UTM Tags and Your Facebook Campaigns

Sanne Kruis

The Marketing Manager of The Next Ad.

Mar 31, 2017

Do you know what ad set and/or ad creative is driving the most traffic and business to your website? It would be helpful to use an advanced tracking option that keeps you on top of your marketing campaign that drives maximum traffic to your website.

UTM Tags and your Facebook Campaigns

Do you know what ad set and/or ad creative is driving the most traffic and business to your website? It would be helpful to use an advanced tracking option that keeps you on top of your marketing campaign that drives maximum traffic to your website. That’s why UTM tags will become your best friends. How do you use UTM tags in combination with your Facebook campaigns?



What are UTM tags?

UTM tags are simply an addition to the destination URL of your ads, which allow you to track traffic from your Facebook and/or Instagram campaigns and send it to Google Analytics for campaign performance tracking.

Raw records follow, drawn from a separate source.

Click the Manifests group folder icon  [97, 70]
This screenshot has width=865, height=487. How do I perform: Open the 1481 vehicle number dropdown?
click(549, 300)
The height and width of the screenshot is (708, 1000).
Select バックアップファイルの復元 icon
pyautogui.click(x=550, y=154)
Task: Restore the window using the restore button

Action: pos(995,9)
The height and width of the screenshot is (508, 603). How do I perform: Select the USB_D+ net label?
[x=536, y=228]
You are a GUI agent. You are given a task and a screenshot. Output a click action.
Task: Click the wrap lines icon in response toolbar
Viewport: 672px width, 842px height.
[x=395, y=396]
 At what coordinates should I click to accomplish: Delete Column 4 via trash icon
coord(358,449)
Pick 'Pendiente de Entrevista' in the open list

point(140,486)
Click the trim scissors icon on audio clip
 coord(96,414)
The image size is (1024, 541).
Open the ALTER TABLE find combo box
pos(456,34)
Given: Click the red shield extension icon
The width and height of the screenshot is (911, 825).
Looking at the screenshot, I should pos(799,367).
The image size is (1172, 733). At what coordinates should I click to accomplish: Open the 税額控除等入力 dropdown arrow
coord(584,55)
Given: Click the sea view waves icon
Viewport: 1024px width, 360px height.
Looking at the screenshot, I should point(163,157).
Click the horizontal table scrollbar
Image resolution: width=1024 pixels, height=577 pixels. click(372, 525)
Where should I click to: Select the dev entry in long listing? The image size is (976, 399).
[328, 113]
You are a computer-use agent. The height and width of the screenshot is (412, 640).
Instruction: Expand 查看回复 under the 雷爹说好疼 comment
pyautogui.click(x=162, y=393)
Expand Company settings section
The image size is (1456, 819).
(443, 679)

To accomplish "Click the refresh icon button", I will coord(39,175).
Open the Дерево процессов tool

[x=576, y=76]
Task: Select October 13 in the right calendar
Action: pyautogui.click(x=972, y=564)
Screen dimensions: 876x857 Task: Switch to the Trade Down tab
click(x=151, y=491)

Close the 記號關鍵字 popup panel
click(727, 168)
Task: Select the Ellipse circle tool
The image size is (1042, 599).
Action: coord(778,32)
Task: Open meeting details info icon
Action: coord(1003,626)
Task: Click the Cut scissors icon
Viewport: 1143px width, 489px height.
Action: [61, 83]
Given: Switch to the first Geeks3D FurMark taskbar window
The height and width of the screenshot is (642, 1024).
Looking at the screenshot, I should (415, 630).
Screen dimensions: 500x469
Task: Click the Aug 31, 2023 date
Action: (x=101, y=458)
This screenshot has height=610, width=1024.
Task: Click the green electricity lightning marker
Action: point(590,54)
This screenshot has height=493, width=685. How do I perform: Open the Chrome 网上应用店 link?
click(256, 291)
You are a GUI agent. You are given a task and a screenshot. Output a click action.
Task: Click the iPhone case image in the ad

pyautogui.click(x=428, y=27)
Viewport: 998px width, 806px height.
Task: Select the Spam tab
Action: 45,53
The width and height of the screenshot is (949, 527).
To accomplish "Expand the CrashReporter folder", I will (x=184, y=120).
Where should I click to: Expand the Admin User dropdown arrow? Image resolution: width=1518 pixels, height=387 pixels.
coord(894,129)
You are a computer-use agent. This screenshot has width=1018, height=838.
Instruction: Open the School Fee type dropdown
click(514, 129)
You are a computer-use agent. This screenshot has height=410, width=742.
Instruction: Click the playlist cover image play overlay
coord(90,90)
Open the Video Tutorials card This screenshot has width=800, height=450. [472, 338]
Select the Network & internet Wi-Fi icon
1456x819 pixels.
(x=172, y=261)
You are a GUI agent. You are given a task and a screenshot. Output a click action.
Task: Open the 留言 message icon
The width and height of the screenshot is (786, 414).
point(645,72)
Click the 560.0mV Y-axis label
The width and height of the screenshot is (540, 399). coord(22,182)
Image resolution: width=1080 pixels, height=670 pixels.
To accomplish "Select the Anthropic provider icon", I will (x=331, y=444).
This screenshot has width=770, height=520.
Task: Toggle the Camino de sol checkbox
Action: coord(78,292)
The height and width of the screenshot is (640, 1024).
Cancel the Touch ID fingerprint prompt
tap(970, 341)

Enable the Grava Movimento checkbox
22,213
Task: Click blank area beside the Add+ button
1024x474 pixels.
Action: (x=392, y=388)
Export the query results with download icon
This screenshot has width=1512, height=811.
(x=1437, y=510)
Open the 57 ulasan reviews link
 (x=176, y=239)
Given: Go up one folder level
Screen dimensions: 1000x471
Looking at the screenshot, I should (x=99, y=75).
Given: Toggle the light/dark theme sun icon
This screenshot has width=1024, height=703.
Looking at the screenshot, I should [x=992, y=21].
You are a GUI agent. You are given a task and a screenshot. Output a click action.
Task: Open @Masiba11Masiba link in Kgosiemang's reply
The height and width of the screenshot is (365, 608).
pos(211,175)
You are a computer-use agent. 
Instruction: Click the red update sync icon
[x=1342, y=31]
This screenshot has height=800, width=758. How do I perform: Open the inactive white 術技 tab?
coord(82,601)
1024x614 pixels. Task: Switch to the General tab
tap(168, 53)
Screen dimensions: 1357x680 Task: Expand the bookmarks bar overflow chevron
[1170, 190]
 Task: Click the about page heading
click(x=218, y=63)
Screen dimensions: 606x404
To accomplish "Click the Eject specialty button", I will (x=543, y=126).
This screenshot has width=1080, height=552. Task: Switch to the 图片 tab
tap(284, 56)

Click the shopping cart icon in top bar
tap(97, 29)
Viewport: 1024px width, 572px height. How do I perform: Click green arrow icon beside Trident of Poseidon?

Why do I need URL parameters?

URL parameters on your advertising campaigns are vital for two reasons: first, they help you identify where your advertising traffic is coming from. Second, insights from URL parameters can show which link people clicked to get to your advertising campaign’s target destination (e.g. Facebook Page or website). So, in other words, you need to tag your Facebook campaigns to track what specific campaign element triggered most of your traffic. Campaign tagging means adding parameters to the end of your landing page URL to identify the source. Here is what it looks like:

This is the original link:

https://www.tnasuite.com/thenextad-news/utm-tags-and-your-facebook-campaigns

This is the link with UTM tags:

https://www.tnasuite.com/thenextad-news/utm-tags-and-your-facebook-campaigns?utm_source=social&utm_medium=organic_linkedin&utm_campaign=03302017&utm_content=UTM-tags

How do I add URL parameters to my advertisements?

  • Create a new advertising campaign in your advertising management platform (in for example The Next Ad), or continue working on one saved as a draft.
  • After entering your information at the Campaign level, navigate to the Ad set level to set URL parameters that will track the audience source of your traffic.
  • Continue to Ad creative level to set your URL Parameters to track the performance (traffic) of your ad creatives in Google Analytics.
  • In URL Parameters, enter the descriptive parameters you want to use to identify that campaign. The parameters will contain campaign identifying information and the values you’ve defined for them. Don’t enter the destination URL here.
  • For example, if you’re testing an ad with a blue background and want to see how many people clicked that ad to get to your website, you can try setting the URL parameter to “background=blue”. Here, the campaign identifying information is “background” and the value is “blue.” This tag would create a unique URL for your ad with the blue background, which would now be “www.example.com/?background=blue”.
  • If you’re creating an ad with two different value tests, you could use the URL parameters “key1=value1” and “key2=value2”. You would enter these parameters into the URL Parameters field as “key1=value1&key2=value2”. This would update the URL to “www.example.com?key1=value1&key2=value2”.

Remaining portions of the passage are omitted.